[Tasks to carry out]
[1] According to the text section on the hospital guild's anniversary, how many members did the guild have when it was founded?
[2] Continue the article about the hospital guild's anniversary from its final sentence.

[Text section]
----------------------------------------

Hospital Guild members mark three decades of giving

The Lloyd Nordstrom Children's Hospital Guild is celebrating its 30th anniversary, said this year's president Judy Maleng. With 22 members from both Magnolia and Queen Anne, the guild is one of hundreds in Washington state, and they all raise money for the Seattle hospital, she said.

"But all the money we raise goes for the free medical treatment of children, which is so critical," explained Sheila Magnano, one of the founding members of the local guild.

"The reason we started it is most of us had little ones," said Magnano, who added that the original group of 10 members got together at the Magnolia Co-op Preschool.

They picked the name because Nordstrom had just died, and the founding members thought it would nice to honor the man because his family had been so good to Seattle and the state, she said.

Guild members have also taken their own children to the hospital, said member Marybeth Alwood. "For my own children, that was the only option," she said. "There is no other facility that cares for children the way they do."

----------------------------------------

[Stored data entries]

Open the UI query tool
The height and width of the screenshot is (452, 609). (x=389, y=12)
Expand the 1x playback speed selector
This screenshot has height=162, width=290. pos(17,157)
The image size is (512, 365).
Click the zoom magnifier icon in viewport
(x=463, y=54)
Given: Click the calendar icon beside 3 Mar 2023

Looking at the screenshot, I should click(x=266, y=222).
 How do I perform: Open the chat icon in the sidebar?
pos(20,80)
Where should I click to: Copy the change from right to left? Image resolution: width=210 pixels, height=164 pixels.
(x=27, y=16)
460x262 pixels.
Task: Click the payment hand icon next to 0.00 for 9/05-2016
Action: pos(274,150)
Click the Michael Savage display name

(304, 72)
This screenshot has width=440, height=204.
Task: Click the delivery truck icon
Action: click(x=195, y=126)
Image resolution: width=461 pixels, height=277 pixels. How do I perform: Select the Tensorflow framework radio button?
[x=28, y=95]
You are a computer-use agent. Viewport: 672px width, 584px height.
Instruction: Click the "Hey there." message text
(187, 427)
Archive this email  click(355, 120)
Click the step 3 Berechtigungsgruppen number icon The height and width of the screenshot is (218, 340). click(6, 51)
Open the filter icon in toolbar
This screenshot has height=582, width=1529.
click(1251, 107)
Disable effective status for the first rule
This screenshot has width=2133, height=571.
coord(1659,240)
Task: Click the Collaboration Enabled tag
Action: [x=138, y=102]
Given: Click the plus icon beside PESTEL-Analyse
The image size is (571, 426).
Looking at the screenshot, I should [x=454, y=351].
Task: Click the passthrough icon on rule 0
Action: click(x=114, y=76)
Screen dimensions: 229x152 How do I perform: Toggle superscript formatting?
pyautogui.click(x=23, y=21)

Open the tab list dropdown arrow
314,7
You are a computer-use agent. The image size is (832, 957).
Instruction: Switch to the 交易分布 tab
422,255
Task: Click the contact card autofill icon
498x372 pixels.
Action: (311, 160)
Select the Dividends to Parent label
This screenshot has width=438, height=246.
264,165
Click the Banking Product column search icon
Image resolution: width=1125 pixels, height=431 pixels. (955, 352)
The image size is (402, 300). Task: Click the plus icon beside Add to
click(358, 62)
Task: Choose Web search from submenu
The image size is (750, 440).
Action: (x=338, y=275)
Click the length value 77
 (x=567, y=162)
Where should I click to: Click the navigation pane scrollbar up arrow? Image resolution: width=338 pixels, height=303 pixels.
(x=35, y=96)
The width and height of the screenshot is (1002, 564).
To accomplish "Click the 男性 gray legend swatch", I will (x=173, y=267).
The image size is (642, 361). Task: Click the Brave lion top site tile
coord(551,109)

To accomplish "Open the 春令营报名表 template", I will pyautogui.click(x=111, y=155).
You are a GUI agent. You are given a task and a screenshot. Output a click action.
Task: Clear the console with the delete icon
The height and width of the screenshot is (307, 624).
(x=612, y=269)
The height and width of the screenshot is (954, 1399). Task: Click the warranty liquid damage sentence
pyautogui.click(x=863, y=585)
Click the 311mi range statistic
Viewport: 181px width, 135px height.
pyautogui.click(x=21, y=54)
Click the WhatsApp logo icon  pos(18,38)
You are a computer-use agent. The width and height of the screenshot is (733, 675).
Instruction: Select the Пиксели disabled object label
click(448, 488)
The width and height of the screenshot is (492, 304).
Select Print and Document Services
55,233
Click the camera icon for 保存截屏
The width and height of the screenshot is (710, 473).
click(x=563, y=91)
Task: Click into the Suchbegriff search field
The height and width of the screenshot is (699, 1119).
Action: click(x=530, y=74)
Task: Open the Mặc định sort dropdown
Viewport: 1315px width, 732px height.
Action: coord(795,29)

----------------------------------------

[Outputs for the tasks]
[1] The original group had 10 members.

[2]
Indeed, the Children's Orthopedic Hospital, as it was called then, was formed in 1907 by Anna Clise and 23 female friends because there was no organized treatment for children with muscular and skeletal deformities, according to a history of the hospital.

A founding principle was also providing treatment for children of all races, religions and creeds from families that couldn't afford to pay, the history states.

That's where the guilds came in. The Lloyd Nordstrom Guild holds fall and spring fundraisers, but the group originally hooked up in the 1970s with the Seahawks and their wives, who both modeled clothes at a fashion show at Nordstrom's, which provided the clothes, said guild member Linda Dagg.

"Our ticket price was basically income for the hospital," she said. "They totally underwrote that party," Dagg said of the Nordstrom family.

"We had it for four years," Maleng said of the Seahawks events. But team morale was low in 1981, and the football players bowed out, she remembers. "So we had to find something else."

Since then, the guild members said, they have held rummage sales, donated items to the hospital's thrift store, made finger puppets kids get when blood is drawn from the finger, held cooking demonstrations and stage craft shows where vendors donate a percentage the money they make. The main events these days include fall and spring fundraisers, Maleng said with some pride.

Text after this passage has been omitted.